This project uses Object Oriented Programming for modularity. The core of this project is the class NeuralNetworkClassifier whose constructor can take the following parameters:
- no_of_neurons - A list which represents the architecture of the neural network. (i.e) number of neurons in each of the hidden layer
- n_class - Number of classes
- alpha - L2 regularization weight decay parameter. Default value is 0 which means no L2 regularization.
- activation - Activation function to be used. Default value is 'sigmoid'.

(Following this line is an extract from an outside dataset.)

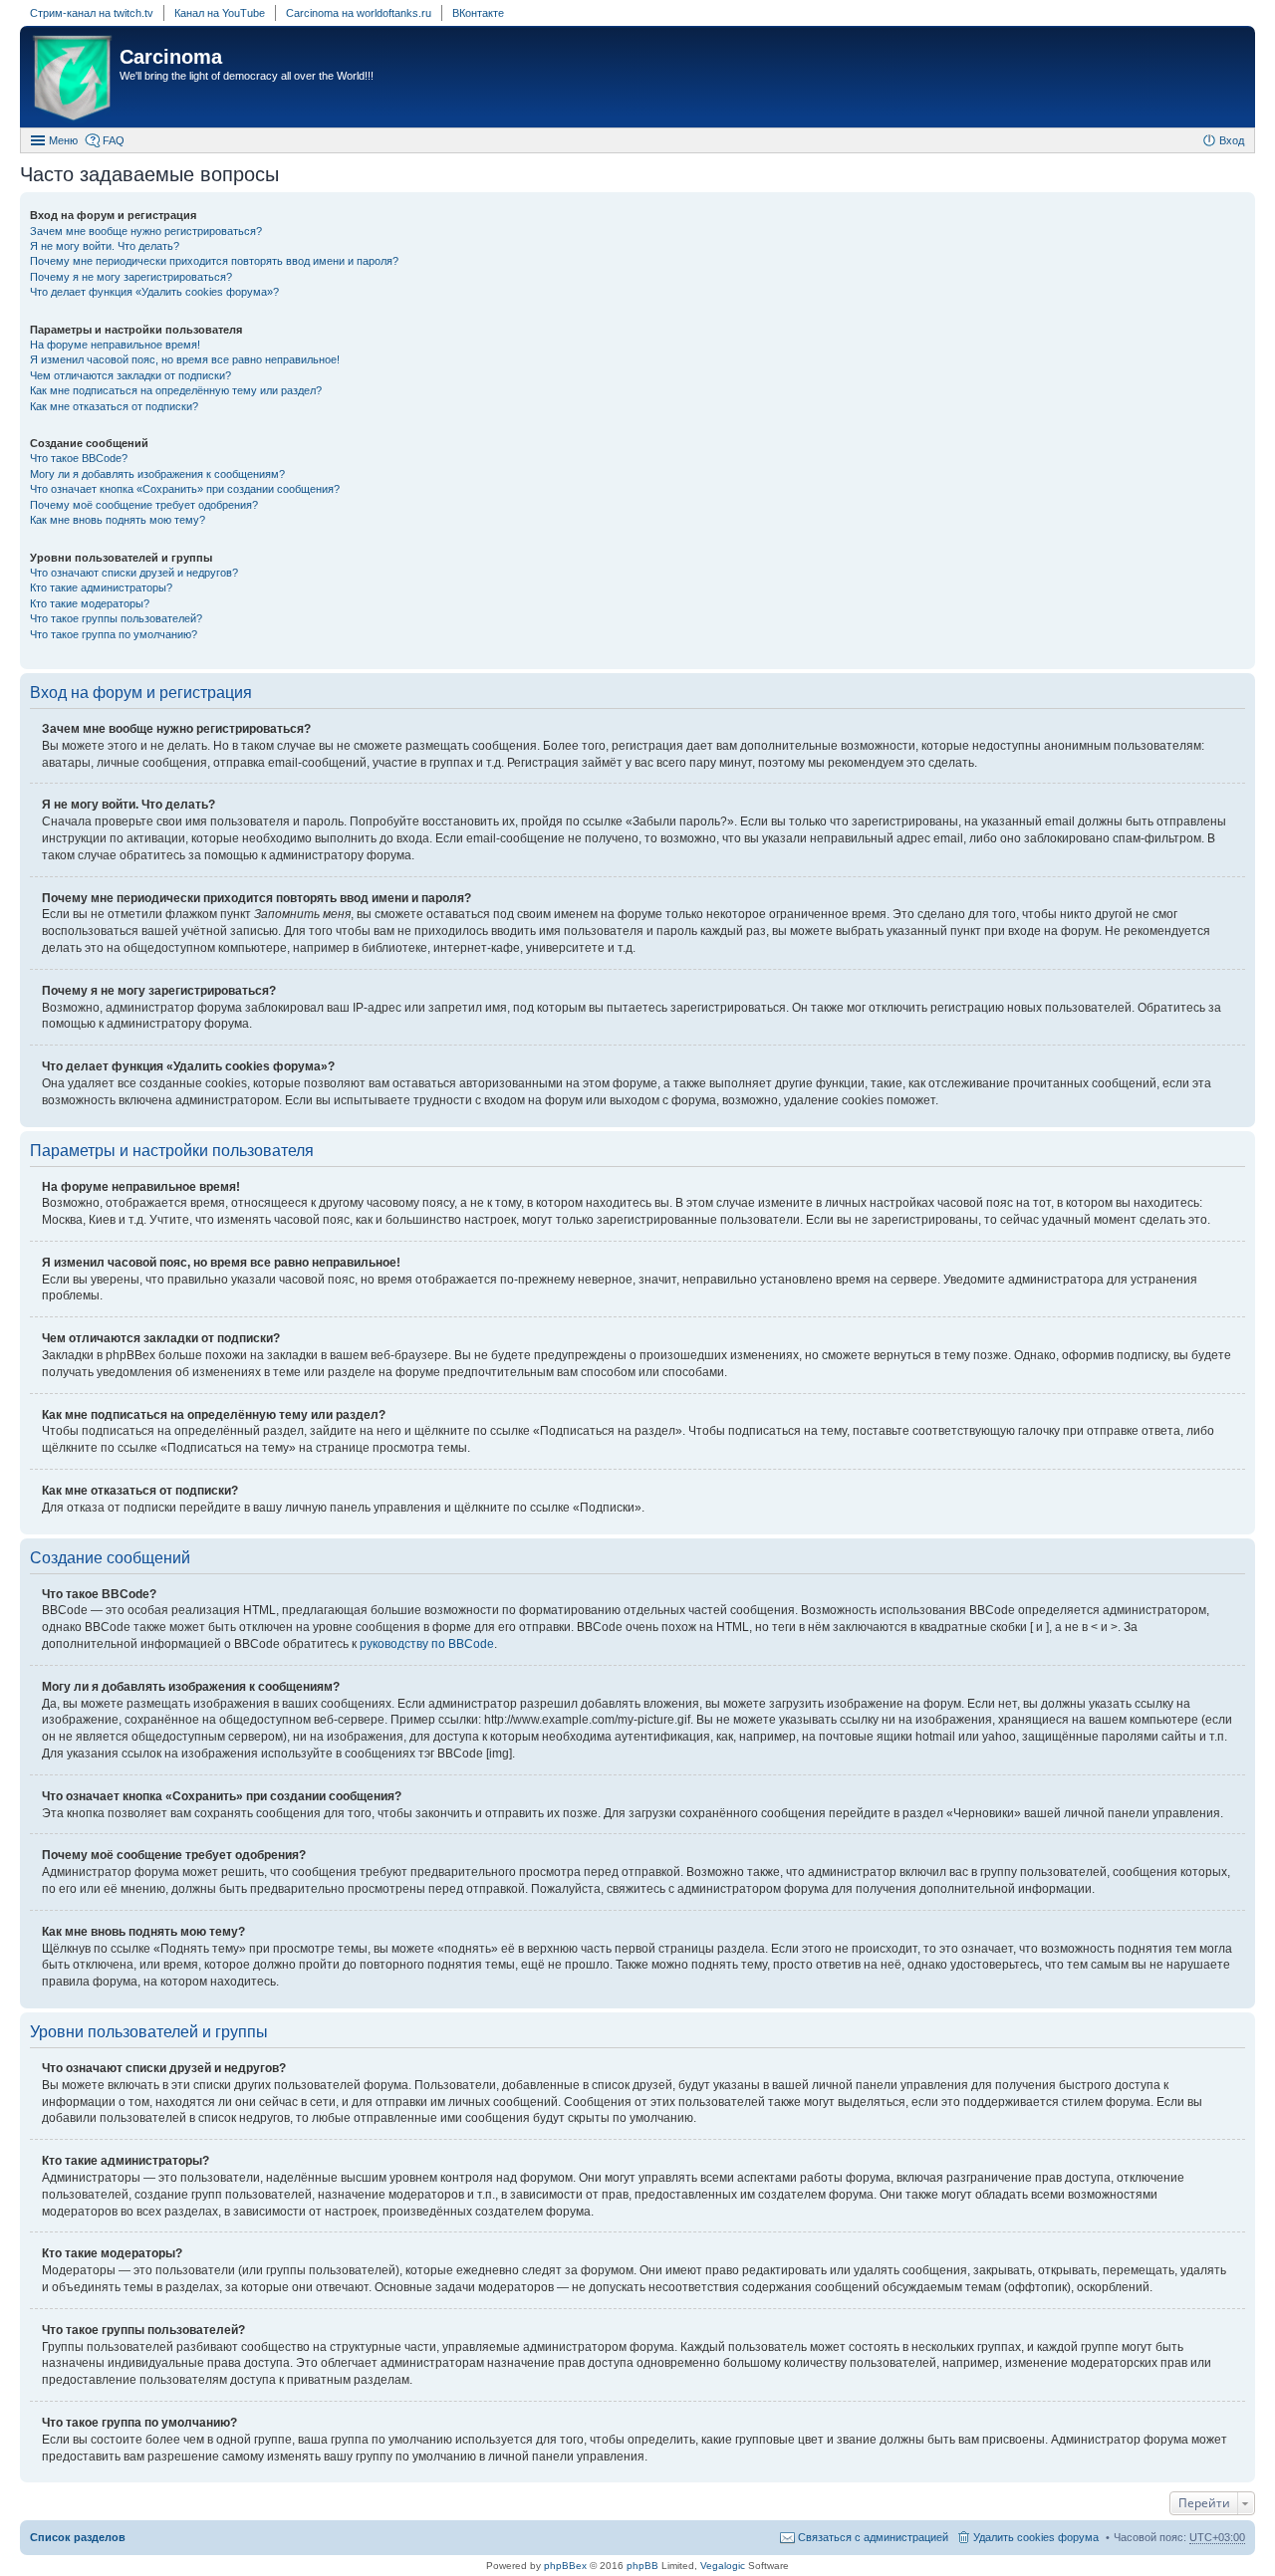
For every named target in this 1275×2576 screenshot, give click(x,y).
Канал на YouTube (219, 13)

- output - Output function to be used. Default value is 'softmax'
- loss - Loss function to be used. Default value is 'cross_entropy'
- optimizer - Optimizer to be used. Default is None. Supported optimizers are sgd, momentum, nesterov, rmsprop, adam, nadam
This class has three useful methods namely fit, predict and accuracy.
To train the neural network classifier.
x - training data
y - training labels
batch_size - batch size used for training
epochs - number of epochs until which the model will be trained
eta - learning rate
weight_initializer - weight initialization method to be used. By default it is None for which weights are initialized randomly. 'Xavier' method is supported.
Returns None
To predict the classes for given data
X_test - Data for which predictions are to be made
Returns an array of predictions
To calculate the accuracy of the model given some data
X_test - Data for which the accuracy of the model need to be evaluated
y_test - Corresponding class labels of the data
Returns the accuracy score
model = nn.NeuralNetworkClassifier([64, 64, 64], 10, alpha = 0.05, optimizer = 'adam')
model.fit(X_trainval, y_trainval, batch_size = 256, epochs = 150, eta = 0.001,
weight_initializer = 'Xavier')
y_predictions = model.predict(X_test)
acc = model.accuracy(X_test, y_test)This example creates a neural network with 3 hidden layers each having 64 neurons with 10 output classes. The model is trained by calling the fit method.